[[ Exercise data, beginning ]]
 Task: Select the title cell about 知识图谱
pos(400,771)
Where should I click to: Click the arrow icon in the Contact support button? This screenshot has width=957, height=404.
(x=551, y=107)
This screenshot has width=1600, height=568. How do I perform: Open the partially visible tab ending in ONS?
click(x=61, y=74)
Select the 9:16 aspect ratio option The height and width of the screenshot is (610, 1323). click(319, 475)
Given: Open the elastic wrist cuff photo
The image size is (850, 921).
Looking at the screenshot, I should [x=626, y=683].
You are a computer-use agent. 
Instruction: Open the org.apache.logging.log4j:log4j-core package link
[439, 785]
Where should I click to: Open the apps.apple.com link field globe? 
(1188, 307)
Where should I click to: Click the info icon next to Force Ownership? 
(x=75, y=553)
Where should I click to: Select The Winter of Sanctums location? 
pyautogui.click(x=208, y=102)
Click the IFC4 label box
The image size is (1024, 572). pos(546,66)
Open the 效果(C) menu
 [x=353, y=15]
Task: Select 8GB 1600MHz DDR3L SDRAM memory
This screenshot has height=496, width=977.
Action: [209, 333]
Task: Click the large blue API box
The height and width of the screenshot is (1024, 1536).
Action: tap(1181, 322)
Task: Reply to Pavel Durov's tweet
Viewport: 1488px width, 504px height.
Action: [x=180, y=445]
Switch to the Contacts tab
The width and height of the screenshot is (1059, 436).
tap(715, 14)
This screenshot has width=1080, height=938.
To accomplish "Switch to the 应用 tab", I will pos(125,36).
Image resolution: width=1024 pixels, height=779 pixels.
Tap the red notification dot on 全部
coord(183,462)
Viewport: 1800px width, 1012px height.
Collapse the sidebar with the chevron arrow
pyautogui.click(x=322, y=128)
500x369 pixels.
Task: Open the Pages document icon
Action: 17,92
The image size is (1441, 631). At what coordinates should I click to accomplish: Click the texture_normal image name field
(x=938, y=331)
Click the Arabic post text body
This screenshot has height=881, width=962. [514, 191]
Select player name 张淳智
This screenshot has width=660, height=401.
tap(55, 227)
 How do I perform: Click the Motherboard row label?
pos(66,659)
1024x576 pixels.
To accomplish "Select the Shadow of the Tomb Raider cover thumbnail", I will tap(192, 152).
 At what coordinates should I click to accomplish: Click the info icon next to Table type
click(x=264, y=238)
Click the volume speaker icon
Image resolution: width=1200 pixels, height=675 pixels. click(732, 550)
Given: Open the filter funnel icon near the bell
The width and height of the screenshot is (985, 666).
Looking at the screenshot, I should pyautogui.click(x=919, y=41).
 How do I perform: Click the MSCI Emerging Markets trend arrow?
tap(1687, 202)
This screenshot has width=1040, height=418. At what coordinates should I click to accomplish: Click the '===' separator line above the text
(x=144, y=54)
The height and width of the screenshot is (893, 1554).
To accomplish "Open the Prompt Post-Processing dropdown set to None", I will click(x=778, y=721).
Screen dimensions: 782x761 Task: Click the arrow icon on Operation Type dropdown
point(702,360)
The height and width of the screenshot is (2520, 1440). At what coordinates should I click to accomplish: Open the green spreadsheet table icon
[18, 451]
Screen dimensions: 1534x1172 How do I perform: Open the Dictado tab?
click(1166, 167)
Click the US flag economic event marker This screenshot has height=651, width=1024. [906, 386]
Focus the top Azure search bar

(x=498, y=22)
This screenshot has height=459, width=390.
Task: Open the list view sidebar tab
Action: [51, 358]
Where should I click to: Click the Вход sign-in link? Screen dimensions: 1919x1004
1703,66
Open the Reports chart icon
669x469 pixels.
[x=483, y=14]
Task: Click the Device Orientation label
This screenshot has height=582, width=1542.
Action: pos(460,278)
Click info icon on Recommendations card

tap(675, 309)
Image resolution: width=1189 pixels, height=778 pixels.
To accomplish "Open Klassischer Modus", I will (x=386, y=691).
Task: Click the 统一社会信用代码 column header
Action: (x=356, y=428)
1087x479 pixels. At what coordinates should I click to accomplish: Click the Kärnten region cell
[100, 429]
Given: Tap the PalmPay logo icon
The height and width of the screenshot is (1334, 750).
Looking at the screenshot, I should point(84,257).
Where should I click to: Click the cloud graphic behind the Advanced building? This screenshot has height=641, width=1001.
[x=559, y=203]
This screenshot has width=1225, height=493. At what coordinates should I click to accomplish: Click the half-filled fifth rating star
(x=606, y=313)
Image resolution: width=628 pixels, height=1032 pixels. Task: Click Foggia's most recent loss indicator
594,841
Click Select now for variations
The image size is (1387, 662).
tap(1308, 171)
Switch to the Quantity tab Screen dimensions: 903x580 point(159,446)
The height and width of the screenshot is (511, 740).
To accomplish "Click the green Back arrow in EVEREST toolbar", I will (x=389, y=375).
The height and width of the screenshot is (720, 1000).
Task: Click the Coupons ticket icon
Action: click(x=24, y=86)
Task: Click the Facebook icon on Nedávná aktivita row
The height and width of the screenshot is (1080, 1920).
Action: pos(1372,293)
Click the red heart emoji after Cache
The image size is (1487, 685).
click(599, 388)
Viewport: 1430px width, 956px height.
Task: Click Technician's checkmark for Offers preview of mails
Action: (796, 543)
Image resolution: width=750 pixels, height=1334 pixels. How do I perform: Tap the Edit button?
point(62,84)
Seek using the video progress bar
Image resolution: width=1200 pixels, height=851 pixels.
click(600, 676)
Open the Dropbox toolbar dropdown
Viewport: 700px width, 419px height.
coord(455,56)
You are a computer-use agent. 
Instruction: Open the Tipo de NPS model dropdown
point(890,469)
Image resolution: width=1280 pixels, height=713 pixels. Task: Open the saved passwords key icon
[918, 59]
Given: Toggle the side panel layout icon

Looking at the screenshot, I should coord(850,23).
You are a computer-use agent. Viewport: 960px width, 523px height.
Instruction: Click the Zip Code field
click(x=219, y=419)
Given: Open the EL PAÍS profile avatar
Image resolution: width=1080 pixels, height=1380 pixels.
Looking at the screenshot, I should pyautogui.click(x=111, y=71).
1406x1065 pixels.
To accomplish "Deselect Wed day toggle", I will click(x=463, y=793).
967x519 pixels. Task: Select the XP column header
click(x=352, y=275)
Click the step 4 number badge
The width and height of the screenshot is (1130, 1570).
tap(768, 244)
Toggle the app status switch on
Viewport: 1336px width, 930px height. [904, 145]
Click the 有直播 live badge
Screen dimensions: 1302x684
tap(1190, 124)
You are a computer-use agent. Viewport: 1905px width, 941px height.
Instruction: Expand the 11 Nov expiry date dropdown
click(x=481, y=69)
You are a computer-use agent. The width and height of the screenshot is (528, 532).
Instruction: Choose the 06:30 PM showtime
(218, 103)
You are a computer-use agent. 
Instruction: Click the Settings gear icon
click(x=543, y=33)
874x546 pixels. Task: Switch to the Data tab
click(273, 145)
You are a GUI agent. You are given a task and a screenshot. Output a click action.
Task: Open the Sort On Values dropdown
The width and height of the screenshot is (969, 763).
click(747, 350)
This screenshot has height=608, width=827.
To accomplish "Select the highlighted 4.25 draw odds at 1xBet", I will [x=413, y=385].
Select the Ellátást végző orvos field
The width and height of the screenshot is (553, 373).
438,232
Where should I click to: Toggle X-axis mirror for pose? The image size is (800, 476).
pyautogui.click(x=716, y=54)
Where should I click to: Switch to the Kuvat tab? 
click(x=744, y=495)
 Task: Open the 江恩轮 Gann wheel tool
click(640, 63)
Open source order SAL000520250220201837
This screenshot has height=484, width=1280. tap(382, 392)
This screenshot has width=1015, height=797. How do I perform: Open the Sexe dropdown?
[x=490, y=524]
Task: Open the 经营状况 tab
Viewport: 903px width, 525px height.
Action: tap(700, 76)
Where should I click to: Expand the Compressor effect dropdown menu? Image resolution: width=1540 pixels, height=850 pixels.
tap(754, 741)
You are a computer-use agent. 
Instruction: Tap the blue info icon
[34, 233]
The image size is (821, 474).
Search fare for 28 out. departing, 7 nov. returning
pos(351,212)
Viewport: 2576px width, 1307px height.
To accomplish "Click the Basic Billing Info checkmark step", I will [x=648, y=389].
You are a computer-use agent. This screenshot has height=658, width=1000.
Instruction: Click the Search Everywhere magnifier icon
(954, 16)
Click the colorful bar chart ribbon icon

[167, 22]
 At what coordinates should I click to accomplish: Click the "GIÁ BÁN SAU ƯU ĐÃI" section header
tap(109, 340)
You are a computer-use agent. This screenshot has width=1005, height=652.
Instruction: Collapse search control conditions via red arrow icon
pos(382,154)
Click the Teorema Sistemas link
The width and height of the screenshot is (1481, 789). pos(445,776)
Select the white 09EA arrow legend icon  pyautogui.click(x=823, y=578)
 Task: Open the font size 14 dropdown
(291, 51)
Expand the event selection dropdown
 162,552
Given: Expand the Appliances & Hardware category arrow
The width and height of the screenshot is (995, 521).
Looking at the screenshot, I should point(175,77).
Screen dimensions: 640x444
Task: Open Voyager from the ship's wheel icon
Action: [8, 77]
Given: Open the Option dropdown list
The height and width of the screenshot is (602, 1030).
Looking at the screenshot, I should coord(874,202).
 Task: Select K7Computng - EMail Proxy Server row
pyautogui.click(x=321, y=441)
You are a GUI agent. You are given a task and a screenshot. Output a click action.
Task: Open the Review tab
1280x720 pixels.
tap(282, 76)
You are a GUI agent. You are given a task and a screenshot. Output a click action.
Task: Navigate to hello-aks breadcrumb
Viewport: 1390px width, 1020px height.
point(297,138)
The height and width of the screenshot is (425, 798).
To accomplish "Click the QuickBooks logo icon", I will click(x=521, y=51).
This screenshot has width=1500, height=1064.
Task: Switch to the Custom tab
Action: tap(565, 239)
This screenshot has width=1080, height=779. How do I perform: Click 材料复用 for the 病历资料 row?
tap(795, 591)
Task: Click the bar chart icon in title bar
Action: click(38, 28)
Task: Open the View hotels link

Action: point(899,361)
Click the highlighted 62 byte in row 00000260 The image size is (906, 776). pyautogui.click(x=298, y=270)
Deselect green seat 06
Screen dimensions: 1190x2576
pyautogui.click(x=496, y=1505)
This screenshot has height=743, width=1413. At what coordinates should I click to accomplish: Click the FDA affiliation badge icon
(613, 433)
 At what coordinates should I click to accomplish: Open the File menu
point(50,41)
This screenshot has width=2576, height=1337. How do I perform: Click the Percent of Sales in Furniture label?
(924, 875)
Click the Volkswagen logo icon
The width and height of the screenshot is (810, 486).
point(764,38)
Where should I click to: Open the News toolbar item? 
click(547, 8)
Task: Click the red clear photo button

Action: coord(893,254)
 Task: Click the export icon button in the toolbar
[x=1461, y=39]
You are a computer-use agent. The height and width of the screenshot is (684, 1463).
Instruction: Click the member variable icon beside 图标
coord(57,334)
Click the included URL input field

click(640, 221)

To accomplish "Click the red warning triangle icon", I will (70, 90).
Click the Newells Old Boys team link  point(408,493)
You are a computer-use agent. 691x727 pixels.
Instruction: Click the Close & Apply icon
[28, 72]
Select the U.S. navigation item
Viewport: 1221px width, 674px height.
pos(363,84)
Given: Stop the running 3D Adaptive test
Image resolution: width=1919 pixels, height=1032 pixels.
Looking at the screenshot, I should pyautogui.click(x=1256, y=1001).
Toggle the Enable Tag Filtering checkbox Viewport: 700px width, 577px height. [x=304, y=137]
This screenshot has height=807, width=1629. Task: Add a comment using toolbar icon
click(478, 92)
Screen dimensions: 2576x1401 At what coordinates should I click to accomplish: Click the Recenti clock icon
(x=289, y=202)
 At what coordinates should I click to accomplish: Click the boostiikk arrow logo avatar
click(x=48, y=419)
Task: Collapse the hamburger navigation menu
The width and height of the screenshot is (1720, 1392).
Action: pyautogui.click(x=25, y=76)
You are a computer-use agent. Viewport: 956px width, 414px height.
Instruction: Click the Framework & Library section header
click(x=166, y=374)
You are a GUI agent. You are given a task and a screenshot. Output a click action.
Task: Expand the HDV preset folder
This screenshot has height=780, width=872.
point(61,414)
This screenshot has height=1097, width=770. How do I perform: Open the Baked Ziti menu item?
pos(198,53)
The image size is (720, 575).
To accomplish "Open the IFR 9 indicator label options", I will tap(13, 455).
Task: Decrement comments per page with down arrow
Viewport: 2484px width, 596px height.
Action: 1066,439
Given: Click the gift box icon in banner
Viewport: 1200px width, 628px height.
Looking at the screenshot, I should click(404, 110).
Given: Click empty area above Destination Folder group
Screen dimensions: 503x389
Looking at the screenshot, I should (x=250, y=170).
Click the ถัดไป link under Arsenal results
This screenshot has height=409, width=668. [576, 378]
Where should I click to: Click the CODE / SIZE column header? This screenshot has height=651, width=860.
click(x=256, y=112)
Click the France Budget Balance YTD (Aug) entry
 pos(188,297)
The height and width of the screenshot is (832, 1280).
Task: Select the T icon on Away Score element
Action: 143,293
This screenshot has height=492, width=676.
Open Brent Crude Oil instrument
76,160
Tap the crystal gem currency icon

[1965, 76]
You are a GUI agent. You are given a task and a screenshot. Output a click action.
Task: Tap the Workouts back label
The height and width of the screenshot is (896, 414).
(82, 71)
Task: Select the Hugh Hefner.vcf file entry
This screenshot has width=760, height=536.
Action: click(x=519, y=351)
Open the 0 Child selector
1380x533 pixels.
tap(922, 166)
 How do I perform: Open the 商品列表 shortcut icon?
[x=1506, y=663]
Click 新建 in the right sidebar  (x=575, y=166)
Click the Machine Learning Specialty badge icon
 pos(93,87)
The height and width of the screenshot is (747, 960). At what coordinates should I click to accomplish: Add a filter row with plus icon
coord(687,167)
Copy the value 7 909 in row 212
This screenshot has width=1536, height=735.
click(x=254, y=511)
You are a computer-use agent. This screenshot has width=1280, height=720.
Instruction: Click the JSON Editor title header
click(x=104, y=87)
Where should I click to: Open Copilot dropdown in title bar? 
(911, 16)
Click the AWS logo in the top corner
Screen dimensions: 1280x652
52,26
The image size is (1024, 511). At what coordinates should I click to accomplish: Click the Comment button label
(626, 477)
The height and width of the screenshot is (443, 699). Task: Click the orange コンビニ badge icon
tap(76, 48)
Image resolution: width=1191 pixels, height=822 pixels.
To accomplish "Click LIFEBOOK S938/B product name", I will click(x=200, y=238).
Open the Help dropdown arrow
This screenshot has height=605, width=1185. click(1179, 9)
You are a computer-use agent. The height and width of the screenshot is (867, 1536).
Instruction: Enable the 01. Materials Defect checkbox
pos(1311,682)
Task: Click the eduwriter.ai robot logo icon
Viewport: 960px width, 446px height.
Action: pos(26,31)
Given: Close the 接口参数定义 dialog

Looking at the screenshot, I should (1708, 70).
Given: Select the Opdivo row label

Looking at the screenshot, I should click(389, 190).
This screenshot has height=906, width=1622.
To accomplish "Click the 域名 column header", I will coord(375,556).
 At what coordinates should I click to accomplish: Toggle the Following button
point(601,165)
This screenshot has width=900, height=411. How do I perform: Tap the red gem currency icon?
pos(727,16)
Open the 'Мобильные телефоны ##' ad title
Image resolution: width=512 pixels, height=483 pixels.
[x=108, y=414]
[[ Exercise data, end ]]
Set down again, word for word, the stretch of records from the line with "Click the Newells" to the line with "Toggle the Enable", both of those lines included.

Click the Newells Old Boys team link  point(408,493)
You are a computer-use agent. 691x727 pixels.
Instruction: Click the Close & Apply icon
[28, 72]
Select the U.S. navigation item
Viewport: 1221px width, 674px height.
pos(363,84)
Given: Stop the running 3D Adaptive test
Image resolution: width=1919 pixels, height=1032 pixels.
Looking at the screenshot, I should pyautogui.click(x=1256, y=1001).
Toggle the Enable Tag Filtering checkbox Viewport: 700px width, 577px height. [x=304, y=137]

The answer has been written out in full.